Request:
Lay out the lines below as a numbered list, starting at the line that has "015394 32220 (153, 2221)" and ending after the line that has "Cookie Settings (75, 2556)". Include only those lines, and leave out any blank lines.

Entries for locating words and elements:
☆ ☆ ☆ ☆
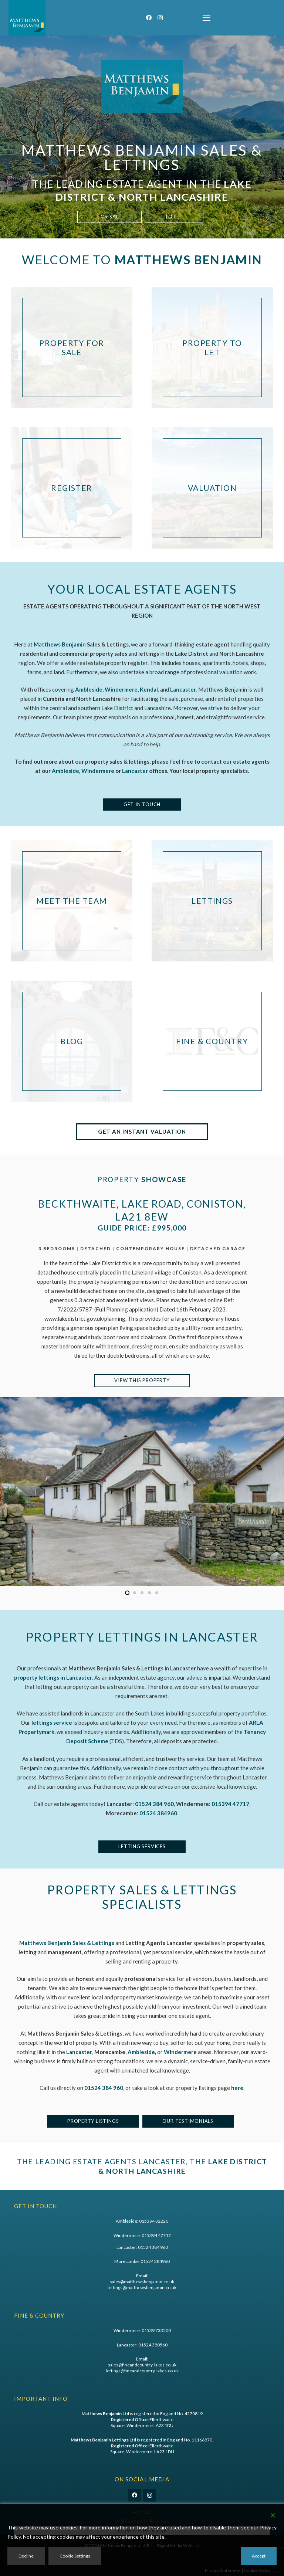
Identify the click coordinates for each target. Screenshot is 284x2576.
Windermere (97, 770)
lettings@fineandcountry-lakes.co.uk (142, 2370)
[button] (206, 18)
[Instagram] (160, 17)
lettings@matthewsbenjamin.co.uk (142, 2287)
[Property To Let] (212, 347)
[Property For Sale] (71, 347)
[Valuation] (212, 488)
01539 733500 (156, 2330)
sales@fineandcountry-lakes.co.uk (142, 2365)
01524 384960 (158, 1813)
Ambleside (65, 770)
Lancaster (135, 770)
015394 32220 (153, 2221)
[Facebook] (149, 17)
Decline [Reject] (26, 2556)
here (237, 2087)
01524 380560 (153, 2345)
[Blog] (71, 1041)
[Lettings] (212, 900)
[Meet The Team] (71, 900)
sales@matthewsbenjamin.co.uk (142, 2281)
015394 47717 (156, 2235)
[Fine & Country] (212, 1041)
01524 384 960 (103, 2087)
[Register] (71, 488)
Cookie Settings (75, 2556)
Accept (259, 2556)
☆ ☆ ☆ ☆
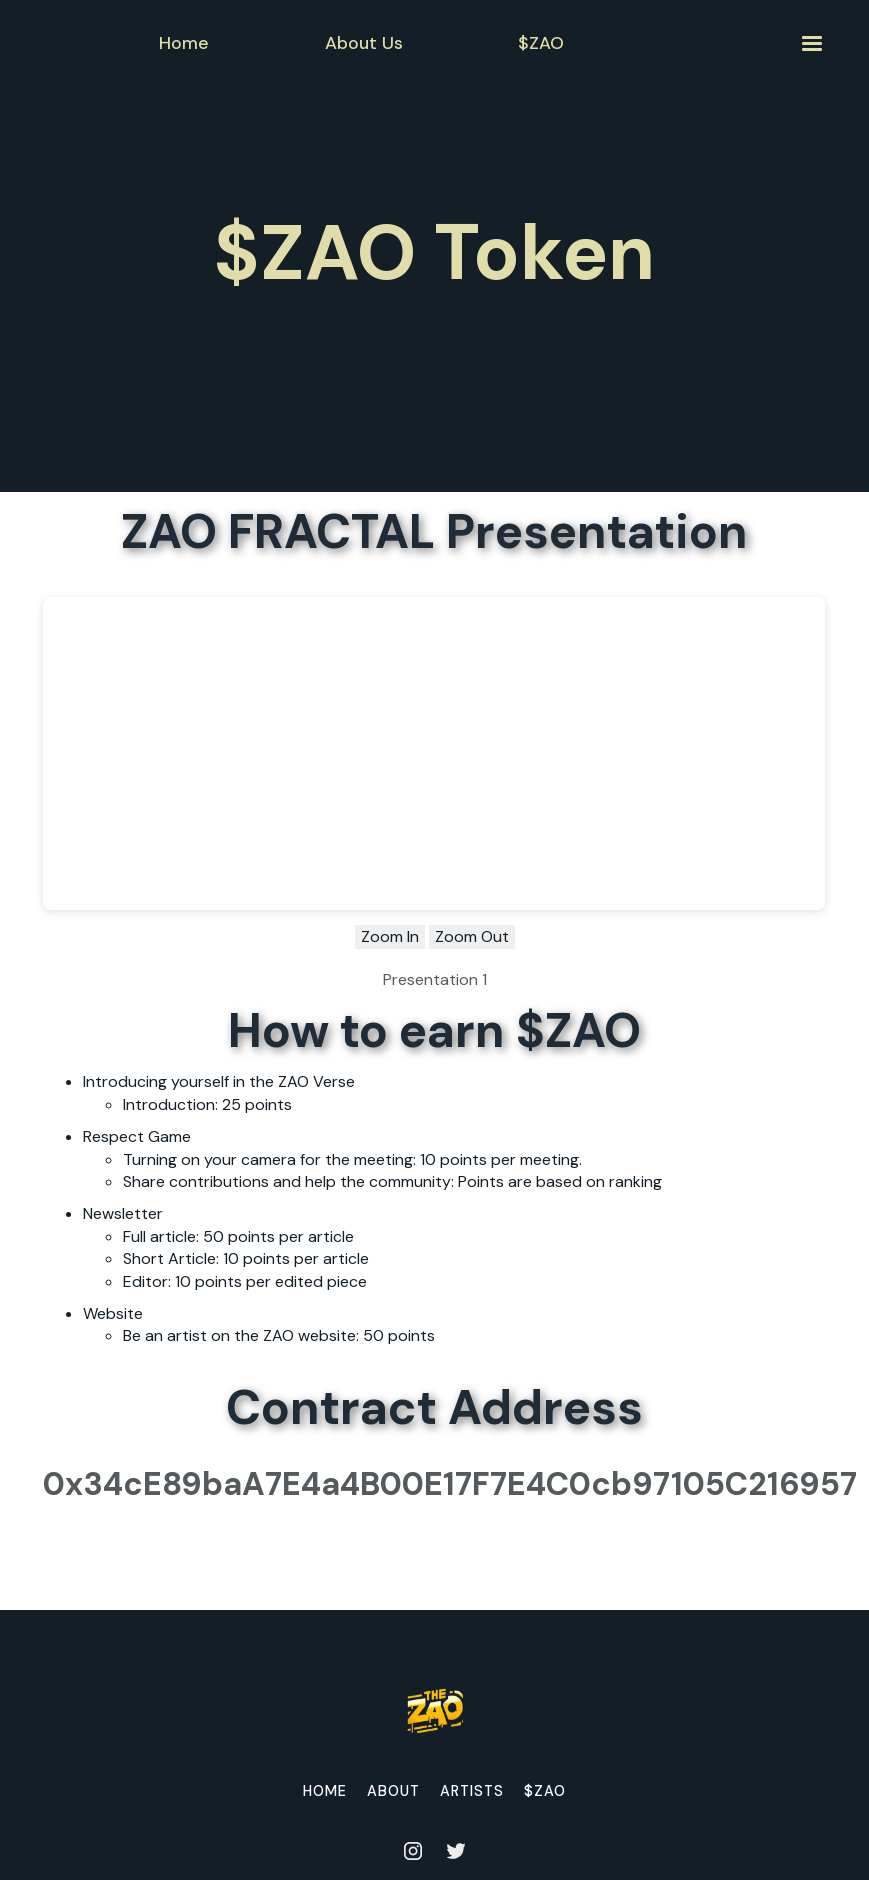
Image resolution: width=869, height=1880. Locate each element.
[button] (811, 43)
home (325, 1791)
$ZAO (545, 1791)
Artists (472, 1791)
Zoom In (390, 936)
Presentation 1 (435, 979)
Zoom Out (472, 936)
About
☆ ☆ ☆ ☆
Result for this exercise:
1. 015394 32220 (153, 2221)
2. [Facebook] (149, 17)
3. Decline [Reject] (26, 2556)
4. here (237, 2087)
5. 01524 380560 (153, 2345)
6. [Blog] (71, 1041)
7. [Lettings] (212, 900)
8. [Meet The Team] (71, 900)
9. sales@matthewsbenjamin.co.uk (142, 2281)
10. 015394 47717 (156, 2235)
11. [Fine & Country] (212, 1041)
12. 01524 384 960 (103, 2087)
13. [Register] (71, 488)
14. Cookie Settings (75, 2556)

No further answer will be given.